Confucius’ Birthday (孔子誕辰 / 孔子诞辰, Mandarin Kǒngzǐ Dànchén), falls on the 27th day of the eighth lunar month of the Chinese calendar. It is officially celebrated on Taiwan as "Teachers' Day" on September 28, and in Hong Kong on the third Sunday of September as "Confucius Day", though the traditional date is also often observed. Mainland China observes a "Teachers' Day" on September 10 to celebrate the efforts of today's teachers, and there is a legislative effort underway to move that to September 28.

Many countries with Confucian cultures hold commemorations each year, especially mainland China, Macau, Taiwan, Hong Kong and South Korea. The birth of Confucius is not a public holiday, but it is an official public holiday for workers (not including teachers) in Taiwan, known as Teachers’ Day. In October 2006, Hong Kong officially commenced celebrating the birth date of Confucius. The roots of this traditional ceremony can be found as far back in the time of the Zhou dynasty, and appeals to both foreign tourists and local people to this day.

==Celebrations at the birthplace of Confucius==

Festivals are held to celebrate the birth of Confucius all across China, including at his birthplace in Shandong Province. Among the many attendees of the ceremonies at the Temple of Confucius in Qufu are scholars, notable people, and descendants of Confucius.

● Listed records
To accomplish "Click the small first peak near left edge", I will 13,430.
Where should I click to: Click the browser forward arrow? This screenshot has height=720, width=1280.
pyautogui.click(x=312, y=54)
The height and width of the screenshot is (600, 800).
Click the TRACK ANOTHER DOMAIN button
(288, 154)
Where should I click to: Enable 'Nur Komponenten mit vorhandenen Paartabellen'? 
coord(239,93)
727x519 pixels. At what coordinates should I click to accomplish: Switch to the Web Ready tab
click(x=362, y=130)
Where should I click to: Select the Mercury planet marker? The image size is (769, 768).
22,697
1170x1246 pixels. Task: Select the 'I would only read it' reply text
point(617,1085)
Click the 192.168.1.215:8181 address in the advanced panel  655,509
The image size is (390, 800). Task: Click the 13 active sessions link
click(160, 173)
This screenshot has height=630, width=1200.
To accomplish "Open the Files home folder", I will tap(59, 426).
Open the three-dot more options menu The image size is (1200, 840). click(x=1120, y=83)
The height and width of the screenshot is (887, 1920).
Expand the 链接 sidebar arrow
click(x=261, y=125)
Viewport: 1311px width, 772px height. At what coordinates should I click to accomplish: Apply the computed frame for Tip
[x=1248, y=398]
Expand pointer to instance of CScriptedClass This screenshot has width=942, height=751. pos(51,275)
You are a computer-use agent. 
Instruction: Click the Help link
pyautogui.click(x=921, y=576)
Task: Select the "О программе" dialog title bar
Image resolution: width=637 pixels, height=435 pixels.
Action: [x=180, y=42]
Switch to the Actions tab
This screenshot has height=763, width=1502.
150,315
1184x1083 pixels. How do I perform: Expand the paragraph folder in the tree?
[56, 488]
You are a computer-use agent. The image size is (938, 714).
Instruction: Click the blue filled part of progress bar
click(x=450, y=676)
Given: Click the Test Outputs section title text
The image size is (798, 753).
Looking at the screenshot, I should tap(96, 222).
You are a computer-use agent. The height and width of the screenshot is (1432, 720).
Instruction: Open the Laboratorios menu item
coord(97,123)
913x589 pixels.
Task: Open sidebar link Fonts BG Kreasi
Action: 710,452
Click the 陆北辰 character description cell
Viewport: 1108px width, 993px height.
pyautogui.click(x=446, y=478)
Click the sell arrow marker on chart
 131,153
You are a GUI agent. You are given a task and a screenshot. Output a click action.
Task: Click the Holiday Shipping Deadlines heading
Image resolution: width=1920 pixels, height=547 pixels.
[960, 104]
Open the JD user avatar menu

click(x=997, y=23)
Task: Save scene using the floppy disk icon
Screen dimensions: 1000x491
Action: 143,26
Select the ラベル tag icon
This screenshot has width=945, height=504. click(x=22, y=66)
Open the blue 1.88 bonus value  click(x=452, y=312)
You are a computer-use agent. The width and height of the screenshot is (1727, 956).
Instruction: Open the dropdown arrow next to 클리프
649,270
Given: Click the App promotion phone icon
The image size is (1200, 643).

● Exercise 1
Answer these questions from the passage on Confucius' Birthday, putting each answer on its own line marked like its question.
(a) On what date does Taiwan officially celebrate Teachers' Day?
(b) In what month and year did Hong Kong officially begin celebrating the birth date of Confucius?
(c) In which province is Confucius' birthplace?
● Exercise 2
Continue the passage on Confucius' Birthday, starting after its last sentence.

● Exercise output 1
(a) September 28
(b) October 2006
(c) Shandong Province

● Exercise output 2
During the festival at the Qufu temple there are many activities and entertainments, including musical performances and dancing from ancient times. In the famous Yi Dance, the dancers wear clothes from the Song and Ming dynasty, with yellow silk robes, blue waistbands, and black hats. The ceremonial music, played with traditional Chinese instruments, is known as “The Sound of Peace”. The musicians wear the clothes of the Ming dynasty, with red robes and black hats. In addition to these performances, are calligraphy demonstrations and exhibitions, with many people in traditional costumes. Tourists are welcome to attend and enter the tombs of Confucius and his descendants, as well as explore his hometown and the Confucius Temple.